SOURCE EXTRACT
▬▬▬▬▬▬▬▬▬▬

Large-Scale Analysis of DNS Query Logs Reveals Botnets in the Cloud

This post was co-authored by Tomer Teller, Senior Security Program Manager, Azure Security.

The arms race between data security professionals and cybercriminals continues at a rapid pace. More than ever, attackers exploit compute resources for malicious purposes by deploying malware, known as “bots”, in virtual machines running in the cloud. Even a conservative estimate reveals that, at least, 1 in every 10,000 machines are part of some known Botnet.

To better protect VMs in the cloud, Azure Security Center (ASC) applies a novel supervised Machine Learning model for high-precision Botnet detection based on analysis of DNS query logs. This model achieves 95% precision and 43% recall and can detect Botnets before they are reported by antimalware companies.

Communication patterns between Botnets and their CnC server

Bots are controlled by the attacker (Botmaster) using a Command and Control (CnC) server or servers. The Bots which are part of this network are called Botnets (or Zombies). A typical Bot network (Botnet) structure is illustrated in the following figure.

Historically, a CnC server was assigned a static IP address making it very easy to take down or blacklist. To avoid detection, Botmasters responded by creating more complex bot/CnC communication patterns.

For example, attackers developed methods, such as Fast-Flux (Mehta, 2014), that use domain names to locate the CnC server which frequently changes its IP address. In addition, domain generation algorithms (DGA) are also used by various families of malware, with Conficker being perhaps the most notorious example. The DGA pattern works by periodically generating a large number of domain names that can be used by bots as connection points to the CnC servers.

▬▬▬▬▬▬▬▬▬▬

SUPPLIED RECORDS
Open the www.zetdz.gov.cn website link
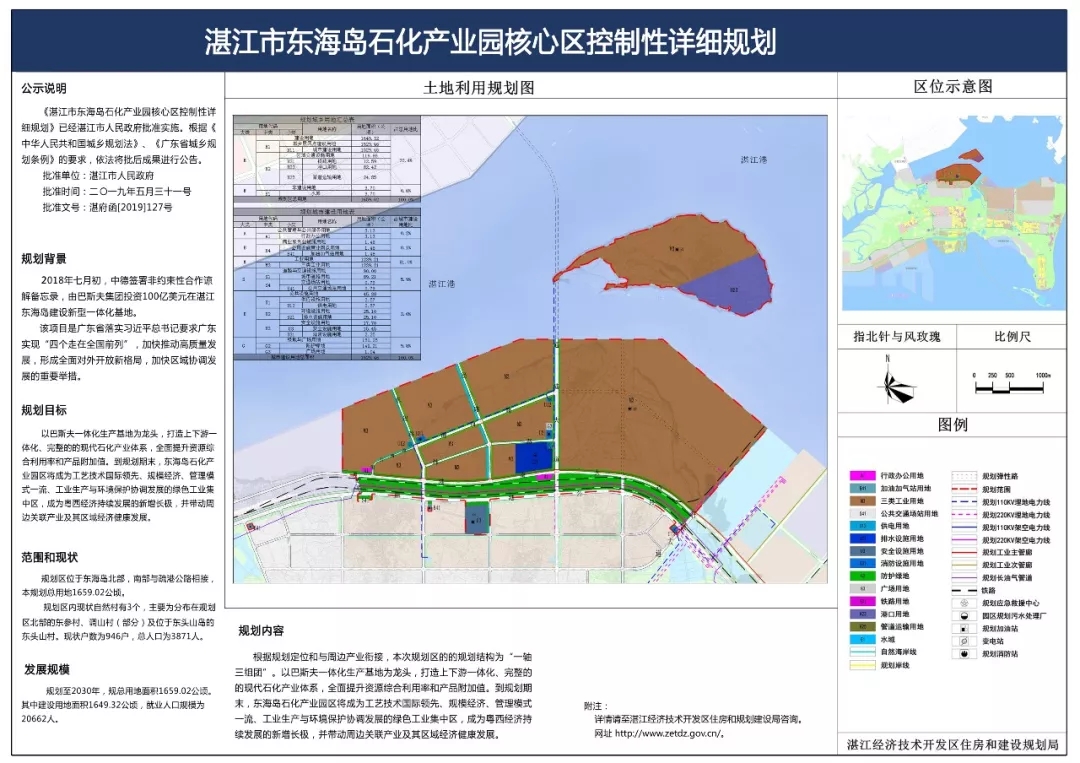Viewport: 1080px width, 763px height. [669, 733]
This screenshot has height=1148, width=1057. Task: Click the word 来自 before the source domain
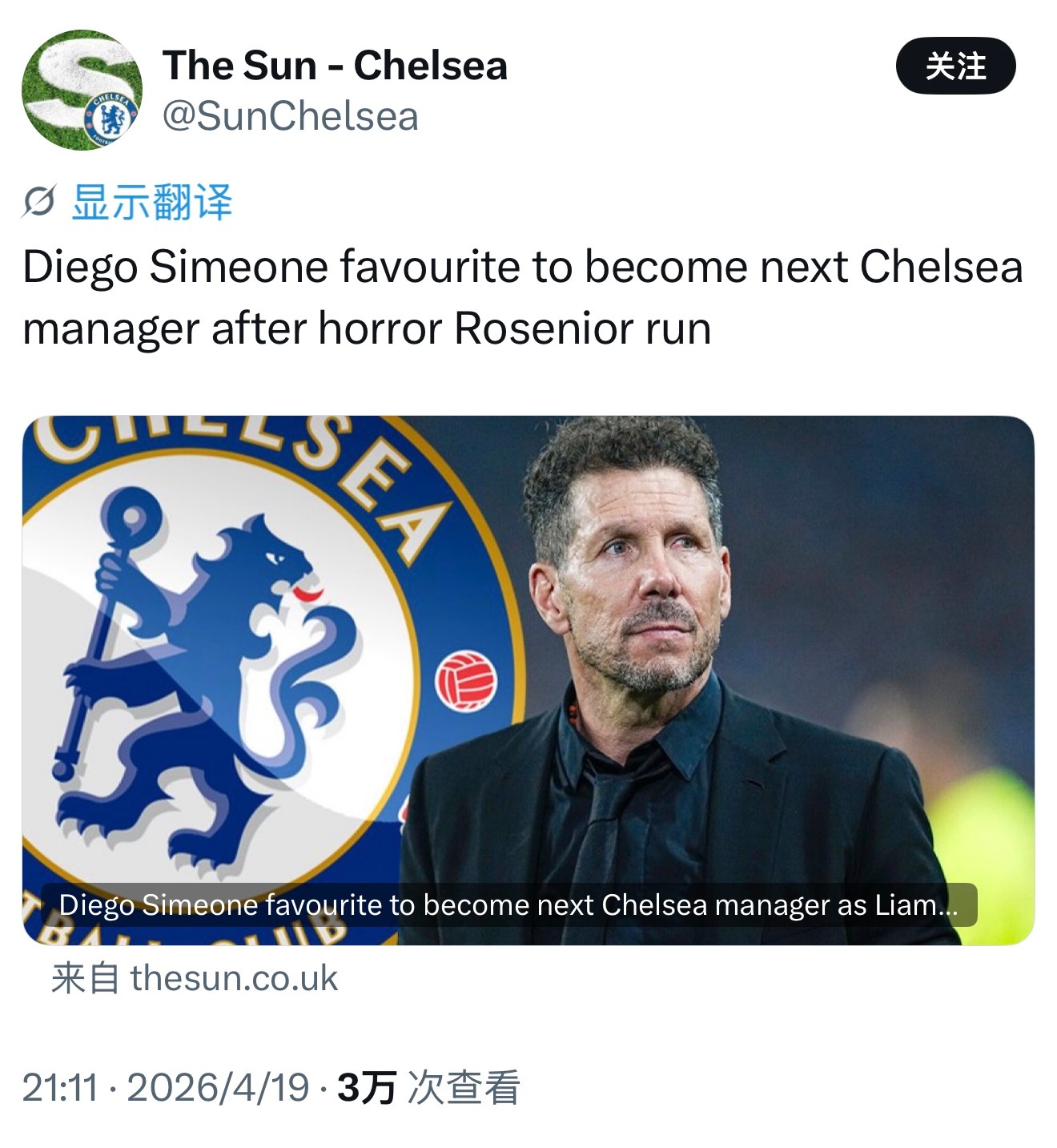[85, 978]
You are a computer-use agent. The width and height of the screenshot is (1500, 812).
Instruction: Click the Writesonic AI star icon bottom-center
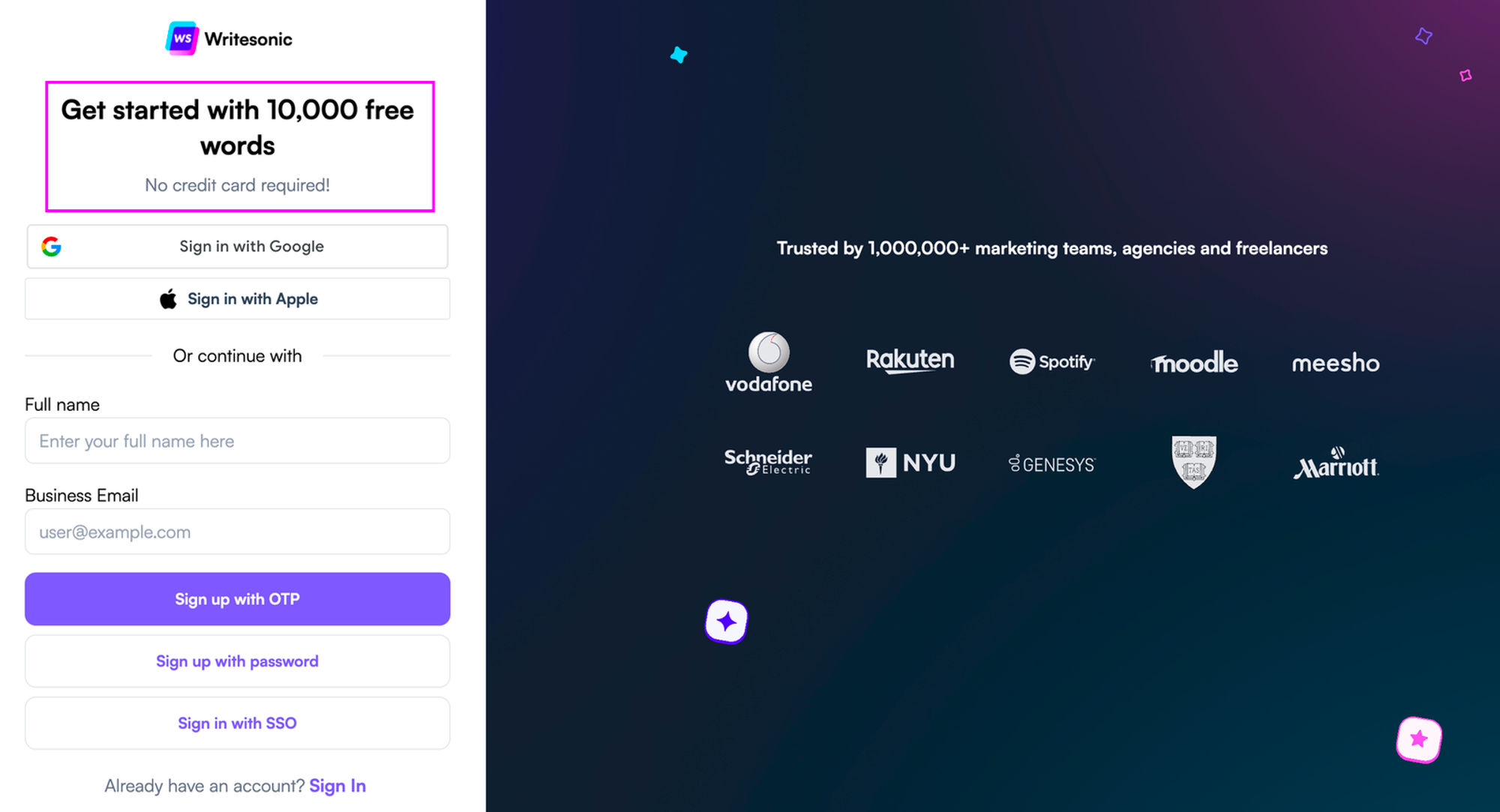click(x=726, y=620)
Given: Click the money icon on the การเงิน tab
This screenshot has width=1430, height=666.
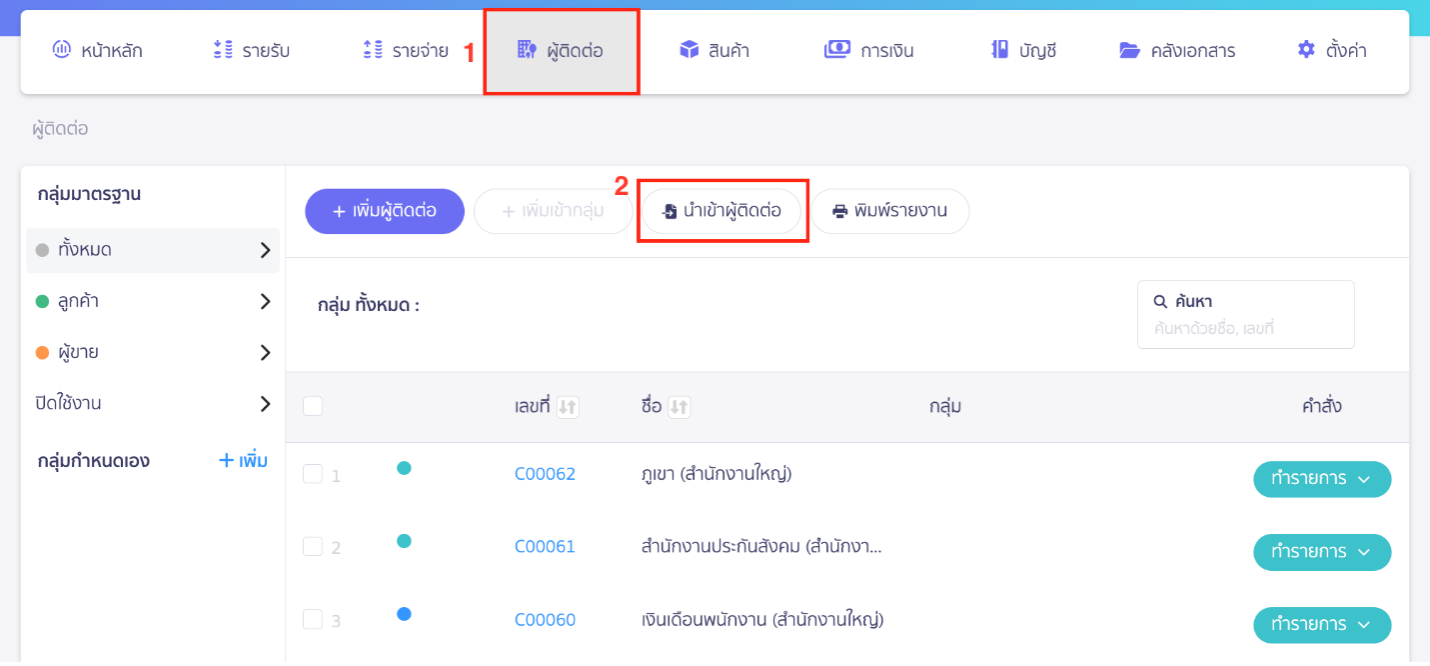Looking at the screenshot, I should [837, 49].
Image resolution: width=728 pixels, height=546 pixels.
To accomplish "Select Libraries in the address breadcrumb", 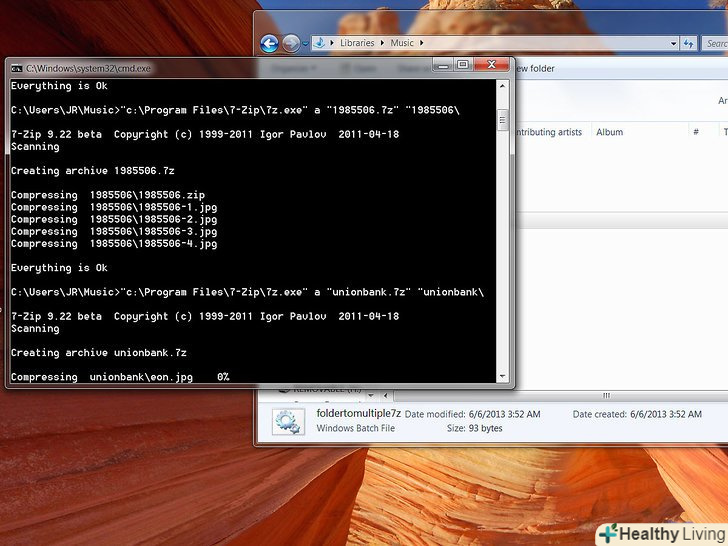I will (356, 43).
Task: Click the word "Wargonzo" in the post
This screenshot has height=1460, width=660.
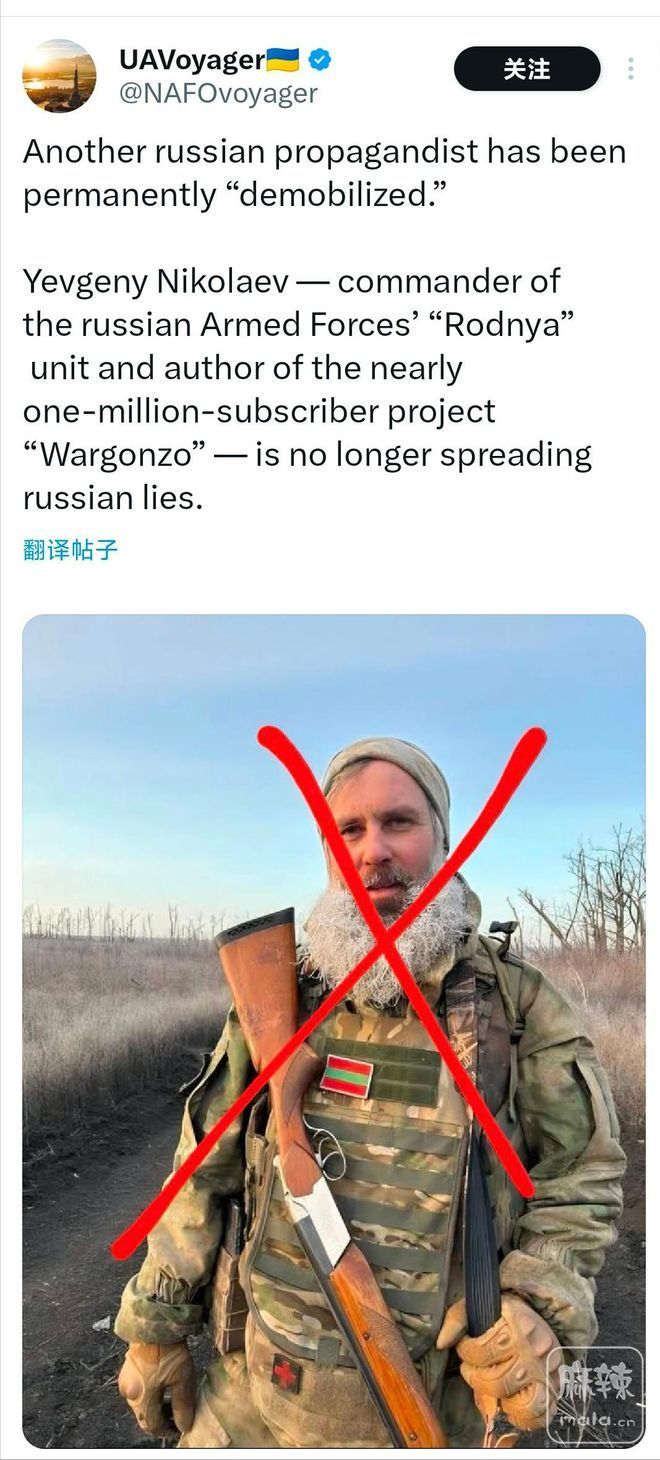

▬▬▬▬▬▬▬▬▬▬

REQUIRED WORK
A - According to the botnet detection article, what precision and recall does the Azure Security Center model achieve?
B - Pick up the article on detecting cloud botnets through DNS query logs after its last sentence and keep writing it.

PER-TASK OUTPUTS
A - 95% precision and 43% recall.

B -
More recently, social networks and other user-generated content sites are being exploited by Botmasters to pass information without ever establishing a direct link with a CnC server. Security professionals can therefore no longer rely on simple rule-based approaches to detect these complex communication patterns.

Opportunity to detect Botnets in the cloud

One of the more common applications of machine learning in the cybersecurity domain is anomaly detection. The idea is that a compromised machine exhibits anomalous behavior. While this assumption is usually correct, the opposite seldom holds. Therefore, such techniques achieve low precision and thus produce many false alarms.

Cloud providers such as Microsoft possess a unique opportunity to detect Botnet activity with much greater accuracy by applying large scale machine learning over multiple data sources as a well as a combined view of all the VM logs. Unlike most other systems which analyze data from each machine in isolation, our approach can effectively uncover patterns that are typical to Botnets.

Gathering the data

We collect DNS query and response data from Azure VMs. The logs contain around 50TB of data per day and includes information such as the query name, queried domain name server, the DNS response, and other DNS logging information.

In addition to DNS query and response data, we also use a Microsoft automated machine-readable feed of threat intelligence (TI). The feed includes information about IP addresses of devices which are likely to be part of a Botnet as well as the IP addresses and domains of known CnC servers.

To achieve optimal results, we model Botnet detection as a 2-class supervised learning problem. That is, to classify that a VM (on a specific date) is part of a Botnet based on that VM’s DNS query log. VM instances are labeled as possibly participating in a Botnet based on the following criteria:

The IP address of the VM appears in the TI Botnet feed of that same day.
The VM issued a DNS query with a domain known to belong to a CnC.
The VM received a DNS response to an issued query and the resulting mapped IP is a known IP address of a CnC.

Feature extraction

The VM instances represent a VM on a specific day and are labeled as possible participants of a botnet based on the TI feed of that day. In our problem, feature extraction is difficult; the number of domains accessed by a given VM can be very large and the total number of possible domains is massive. Hence, the domain space is huge and relatively dense.

Moreover, since the model is used continuously, it needs to identify Botnets even when they query for domains is unseen during training. Based on communication patterns with CnC servers our features should capture the insights laid out in the following table.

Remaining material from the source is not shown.